Una parte de él quería acabar con todo
aquello. Quería llevársela a la cama, practicar sexo con ella hasta que
olvidaran sus nombres. Su cuerpo lo deseaba con ansia, pero su mente lo tildaba
de imbécil.
Lo quisiera o no, entre ellos había
química. Quizás había perdido el sentido común en sus brazos. Quizás le había
hecho promesas al calor de la excitación.
Necesitaba su colaboración. Necesitaba
que el negocio saliera bien. Había demasiados inversores implicados y el dinero
ya había cambiado de manos. Se acercaba la fecha límite para la construcción y
lo último que deseaba era que ella empezara a hacer ruido.
Elena lo miraba con atención. De modo
que él hizo lo mismo y la examinó detenidamente, quedando hechizado por sus
ojos negros, atraído por los delicados rasgos de su rostro. Se moría por
deslizar los dedos desde esos pómulos hasta los suaves labios.
¿Así se había sentido al conocerla? La
lógica le decía que sí. ¿Cómo podría su reacción ser diferente a la de la
primera vez?
—¿Por qué me miras así? —preguntó
ella.
—Quizás porque te encuentro hermosa.
—Pensaba que no era tu tipo.
—Lo que dije fue que no eras mi tipo
habitual.
—No —Elena hizo una mueca—. Tus
palabras exactas fueron: «No eres mi tipo».
—No me importa lo que dije —gruñó él—.
Lo que quise decir era que no eres la clase de mujer con la que salgo
habitualmente.
—¿Quieres decir con la que te acuestas
habitualmente? —se burló ella—. Porque eso fue lo que hicimos, ¿sabes? Un
montón de veces. De hecho, a no ser que seas el mejor actor del mundo y finjas
no sólo la erección sino también el orgasmo, yo diría que, o bien mientes sobre
que no soy tu tipo, o no eres demasiado crítico con respecto a las mujeres con
las que te acuestas. Una mujer puede fingir atracción sexual —continuó ella—.
Pero, ¿los hombres? No es fácil fingir atracción hacia una mujer si el pene no
colabora.
—Cielo santo —murmuró él—. Creo que ya
hemos dejado bastante claro que me siento sexualmente atraído hacia ti.

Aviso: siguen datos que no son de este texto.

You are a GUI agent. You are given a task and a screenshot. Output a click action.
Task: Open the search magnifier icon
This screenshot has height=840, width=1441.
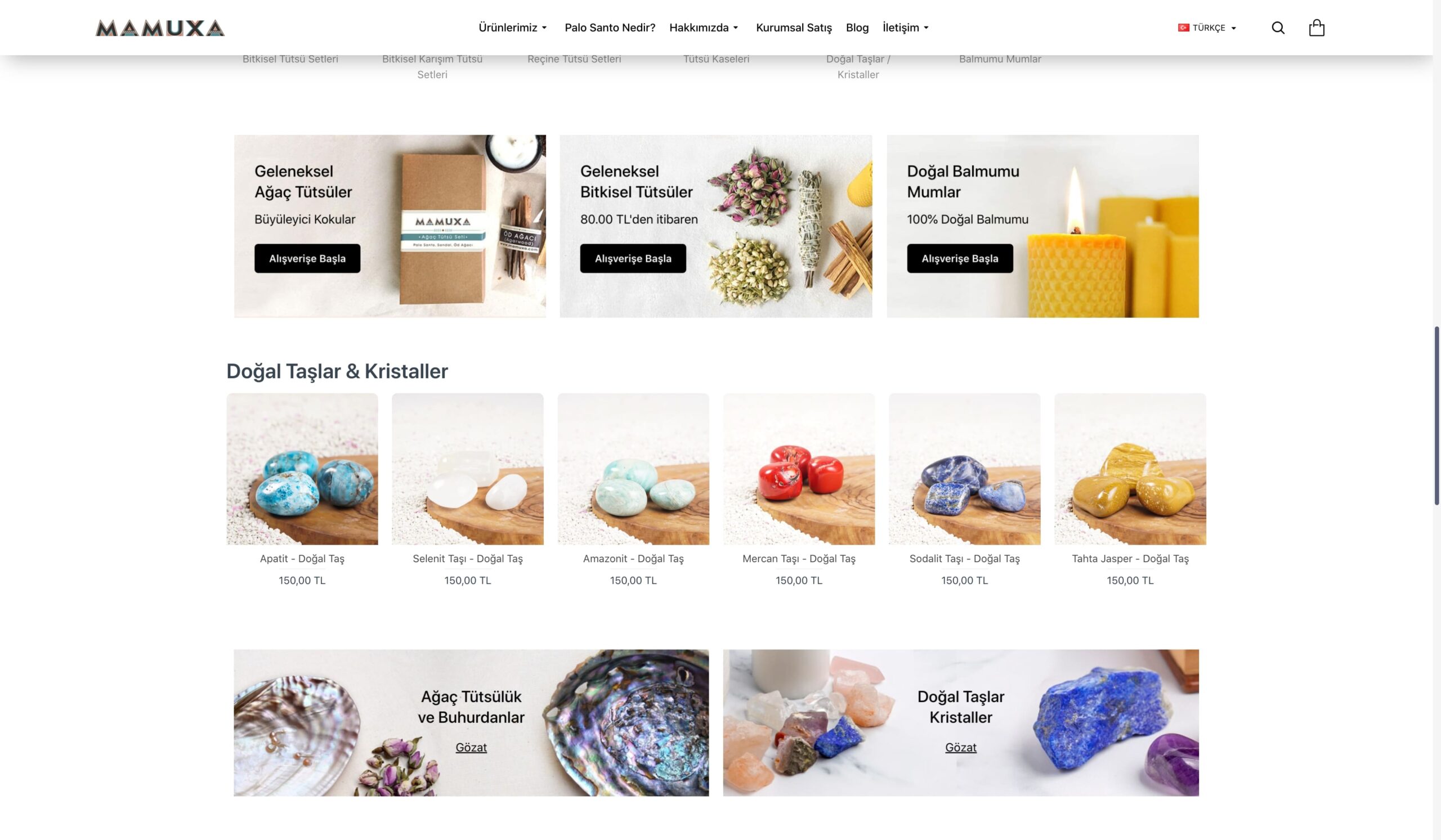(1277, 28)
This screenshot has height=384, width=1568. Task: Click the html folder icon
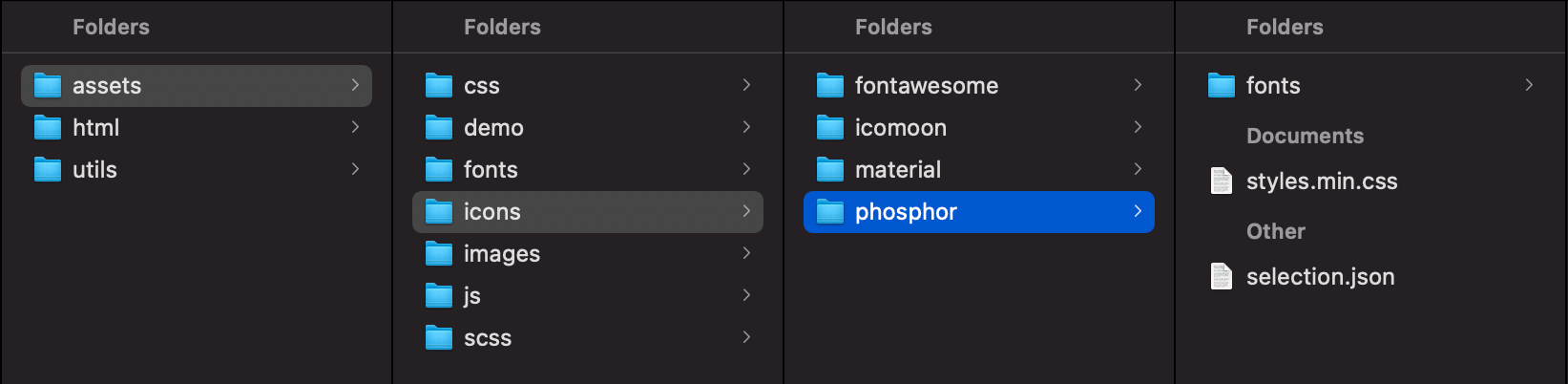point(48,128)
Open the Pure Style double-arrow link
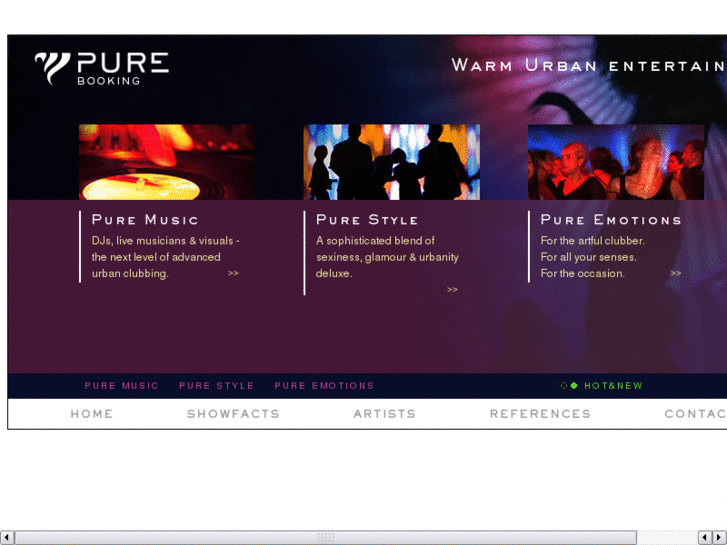727x545 pixels. pos(452,289)
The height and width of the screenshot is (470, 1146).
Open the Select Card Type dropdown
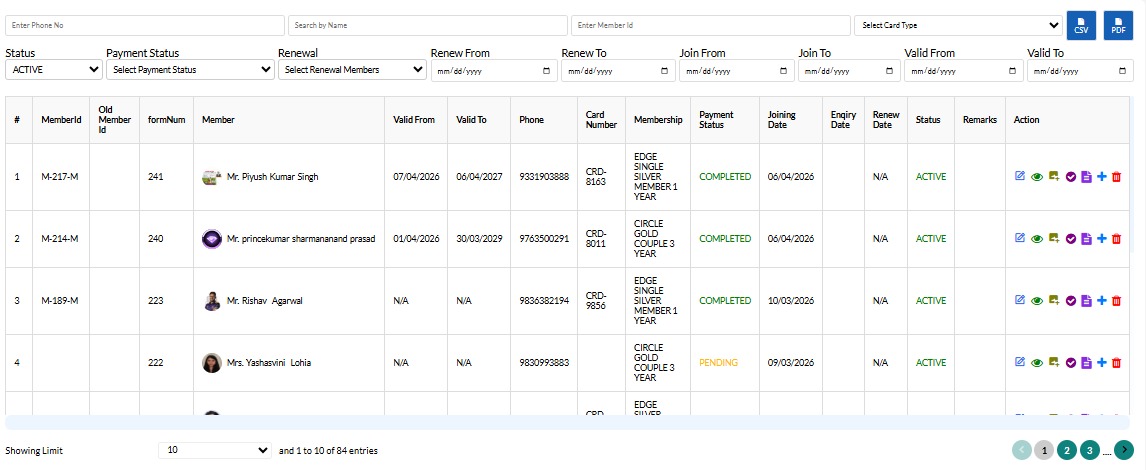pyautogui.click(x=958, y=25)
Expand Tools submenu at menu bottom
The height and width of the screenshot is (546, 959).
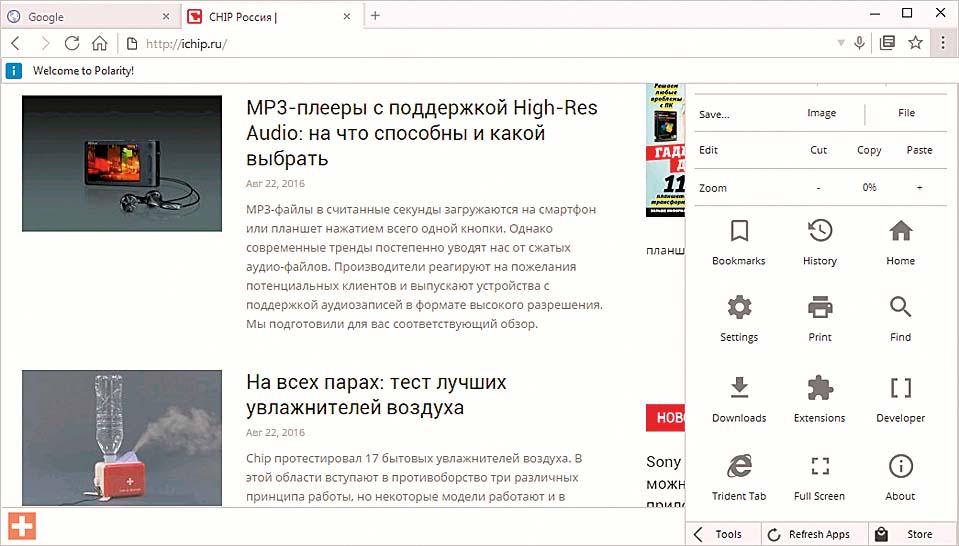coord(720,534)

Sea lo
que sea que pensara en el pasado sobre mis preferencias en cuanto a mujeres, es
evidente que no se te aplica a ti.
—¿De modo que estás dispuesto a
admitir que te acostaste conmigo y que el bebé es tuyo?
—Sí —masculló él—. Estoy dispuesto a
admitir la posibilidad, pero no soy tan estúpido como para creérmelo hasta que
recupere la memoria, o tenga las pruebas de ADN.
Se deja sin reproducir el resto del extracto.